Three things you have to tweak:

shared_buffers,
work_mem,
maintenance_work_mem,

shared_buffers

below 2GB of RAM, set to 20% of total system memory,
below 32GB, set to 25% of total system memory,
avec 32GB, set to 8GB,

work_mem

start low: 32-64MB,
then wait until there is some server load (simulated or real),
look for ’temporary file’ lines in logs,
it will say “I’m creating temporary file of this size”,
set work_mem to 2-3x the largest temp file you see.

This can be a huge spped-up if set properly ! This is probably the setting that has the most impact on postgresql performance !

But if you find yourself setting this super high like 8GB, you probably don’t want to set it that high. Because every time someone does an operation in postgres like a SORT, it could potentially use that amount of memory per planner.

If you’re having problems of memory exhaustion problems, this is the best setting to back off.

maintenance_work_meme

This is the amount of memory that PostgreSQL uses for indexing or vacuum operations.

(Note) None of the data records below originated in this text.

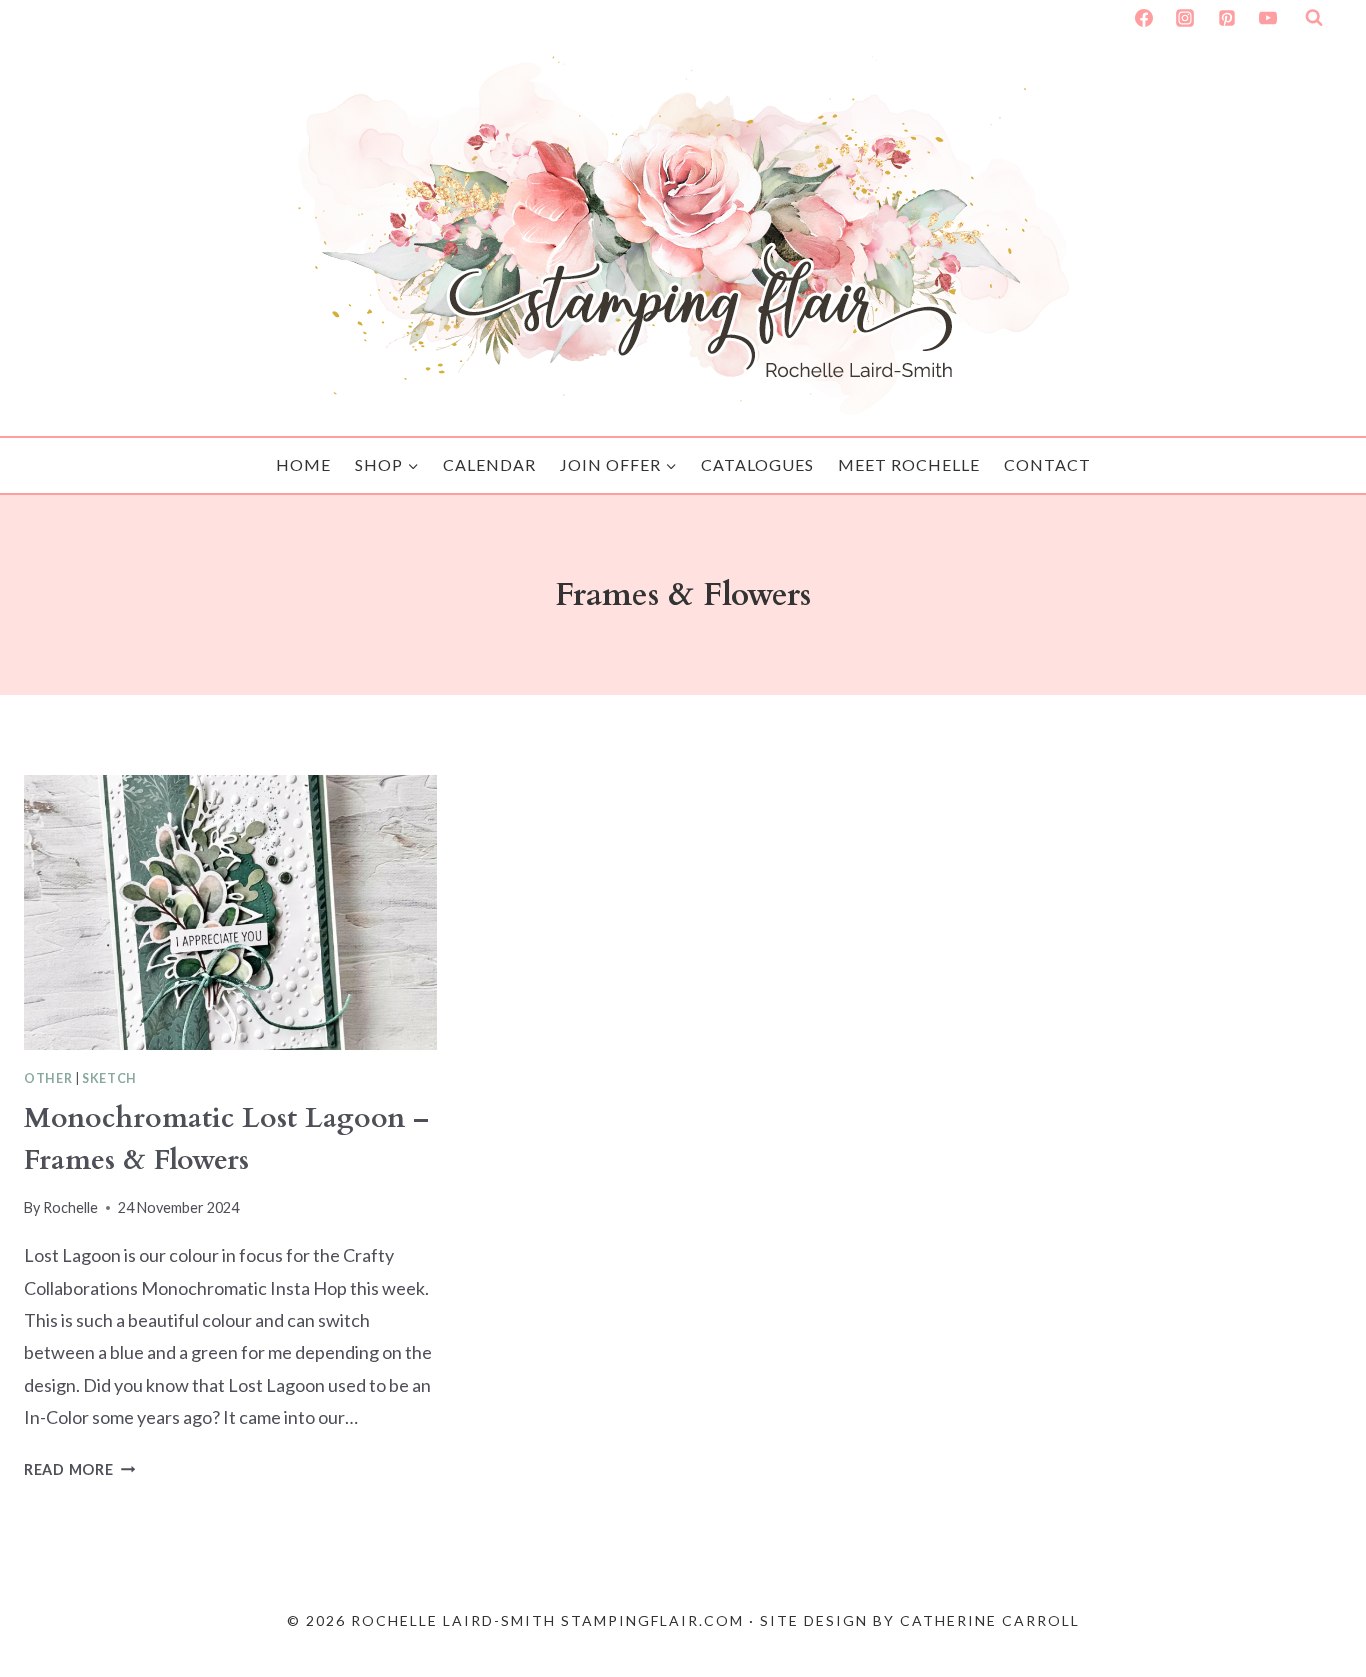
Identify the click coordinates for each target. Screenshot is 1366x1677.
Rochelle (70, 1207)
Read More (79, 1469)
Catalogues (757, 464)
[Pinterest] (1227, 18)
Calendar (489, 464)
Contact (1047, 464)
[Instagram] (1185, 18)
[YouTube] (1268, 18)
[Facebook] (1144, 18)
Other (48, 1078)
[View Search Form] (1314, 18)
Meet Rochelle (909, 464)
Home (303, 464)
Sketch (109, 1078)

10% of system memory, up to 1GB,
Maybe even higher if you are having VACUUM problems,

effective_cache_size

Unlike other parameters we’ve seen, this one won’t actually allocate any memory.

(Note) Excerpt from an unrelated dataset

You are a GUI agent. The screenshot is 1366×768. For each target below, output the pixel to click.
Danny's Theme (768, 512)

set to the amount of file system cache available,
if you don’t know, set it to 50% of total system memory,

Checkpoints

A checkpoint is a complete flush of dirty buffers to disk.
Potentially a lot of I/O (Input/Output),
Done when the first of two thresholds are hit:
- A particular number of WAL (Write-Ahead-Log) segments have been written … basically you don’t have to worry about that, it’s when a certain amount of database activity has happened.
- A timeout occurs.

Settings part I

# that's the right value according to Chripstophe
wal_buffers = 16MB
checkpoint_completion_target = 0.9
checkpoint_timeout = 10m-30m, # Depends on the restart time

The trade off about checkpoint_timeout is: the higher it goes, you’ll generally get better performance, but the longer it will take postgresql to restart after a crash.

Settings part II

Look for checkpoint entries in the logs
Is it happening more often than checkpoint_timeout ?
Then adjust checkpoint_segments so that checkpoints happen due to timeouts rather than filling segments,

Settings part III, warnings

The WAL can take up to 316MBcheckpoint_segments on disk, so the higher that number goes the more space on disk it will be using … but on modern disks it’s not really that much disk,
Restarting PostgreSQL can take up to checkpoint_timeout (but usually less, like 20% of that),

Planner settings

effective_io_concurrency, set to the number of I/O channels; otherwise ignore it. For example if you have a stack of hard drives or an SSD drive that has 32 channels then set it to the number of channels.
random_page_cost, 3.0 for a typical RAID10 array, 2.0 for a SAN, 1.1 for Amazon EBS, else don’t tweak it.